Bob Stevenson, pastor of Village Baptist Church in Aurora, Illinois, is also optimistic about his congregation’s prospects.

“We’re 40 years old and we have weathered quite a bit, and so unless there is some scandal or some major change socioeconomically in our area, I don’t see anything changing in terms of the church itself,” he said.

Stevenson said the church, which draws about 120 worshippers and is ethnically diverse, has taken steps to “future-proof” itself. That includes paying attention to the integrity of its leadership, something some churches have ignored to their peril. He also said the church has a strong, committed core of members, which will help it continue for the long term. Still, he said, COVID-19 taught him and other church leaders that no one can predict the future.

Ryan Burge, a former pastor and author of “The American Religious Landscape,” said it’s hard to know when a church is ready to close. Burge, a political scientist at Eastern Illinois University, was the longtime pastor of First Baptist Church in downstate Mount Vernon, which closed last summer.

His church, which was more than 150 years old when it closed, had been on the decline for years but rallied more than a few times. Eventually, as older members of the congregation died, there were no young people to take their place.

“All it takes is two or three people to die in close succession, and it’s game over for a lot of those churches,” he said.

The new Pew Religious Landscape Study found that 85% of Americans ages 65 and older identify with a religion, and 78% identify as Christian. However, only 54% of Americans under 30 identify with a religion, including 45% who say they are Christian.

Lifeway Research found some indication that the rate of churches closing might have increased. The survey includes a look at data from the Southern Baptist Convention showing that 1.8% of congregations disbanded or closed in 2022, the last year with data available. If that annual percentage were to hold steady over the next decade, it would mean about 18% of churches would close during that time, which is more than than pastors surveyed would have predicted.
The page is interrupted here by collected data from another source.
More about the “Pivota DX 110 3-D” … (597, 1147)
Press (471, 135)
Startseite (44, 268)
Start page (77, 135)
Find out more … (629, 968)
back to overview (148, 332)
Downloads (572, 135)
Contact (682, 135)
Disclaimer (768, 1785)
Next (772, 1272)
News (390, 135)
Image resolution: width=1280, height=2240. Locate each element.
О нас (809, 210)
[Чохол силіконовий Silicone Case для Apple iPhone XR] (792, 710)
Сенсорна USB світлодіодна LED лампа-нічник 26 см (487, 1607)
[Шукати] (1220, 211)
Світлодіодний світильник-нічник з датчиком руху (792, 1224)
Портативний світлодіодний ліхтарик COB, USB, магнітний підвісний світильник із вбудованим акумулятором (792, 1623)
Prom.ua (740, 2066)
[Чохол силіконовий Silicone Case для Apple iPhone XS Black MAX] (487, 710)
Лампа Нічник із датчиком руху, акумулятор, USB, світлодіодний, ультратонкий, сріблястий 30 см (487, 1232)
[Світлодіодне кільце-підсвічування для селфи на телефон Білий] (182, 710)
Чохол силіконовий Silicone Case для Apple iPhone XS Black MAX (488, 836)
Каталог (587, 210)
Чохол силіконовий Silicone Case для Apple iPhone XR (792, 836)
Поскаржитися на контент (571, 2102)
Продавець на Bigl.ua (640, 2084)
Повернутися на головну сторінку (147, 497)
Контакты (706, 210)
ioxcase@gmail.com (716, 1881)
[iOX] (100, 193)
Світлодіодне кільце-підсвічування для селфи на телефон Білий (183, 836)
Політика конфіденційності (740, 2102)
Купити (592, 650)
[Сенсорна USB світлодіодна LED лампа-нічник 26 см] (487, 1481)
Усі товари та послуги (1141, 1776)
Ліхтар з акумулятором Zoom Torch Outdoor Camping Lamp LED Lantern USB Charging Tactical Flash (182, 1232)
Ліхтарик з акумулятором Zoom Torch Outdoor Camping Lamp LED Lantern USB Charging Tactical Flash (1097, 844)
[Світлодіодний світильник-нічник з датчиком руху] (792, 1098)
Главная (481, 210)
McConnell also said some of the churches that closed may not have had a pastor, which could explain the difference between how pastors feel and the statistics.

“But if we assume the pastors’ survey is accurately reaching enough churches close to shutting down, then yes, Southern Baptist pastors would seem to be more optimistic than the statistics say they should be,” he said in an email.

Still, Burge said pastors are by nature optimistic about the future – that’s part of the job.

“Revival is always around the corner — if we just get one thing to break our way, things will be better,” he said. “You don’t want to have the mentality that we are going to close.” 

Pastor Ryan Burge poses for a portrait at First Baptist Church in Mount Vernon, Ill., Sept. 10, 2023. (AP Photo/Jessie Wardarski, File)

And even if pastors know churches will close, they may often believe it will happen to other churches, but not theirs.

“Everyone thinks that churches are going to close,” Amanda Olson, the longtime pastor of Grace Evangelical Covenant Church on Chicago’s North Side, told RNS in 2022, just before the church’s last service. “But nobody thinks it is going to be their church.”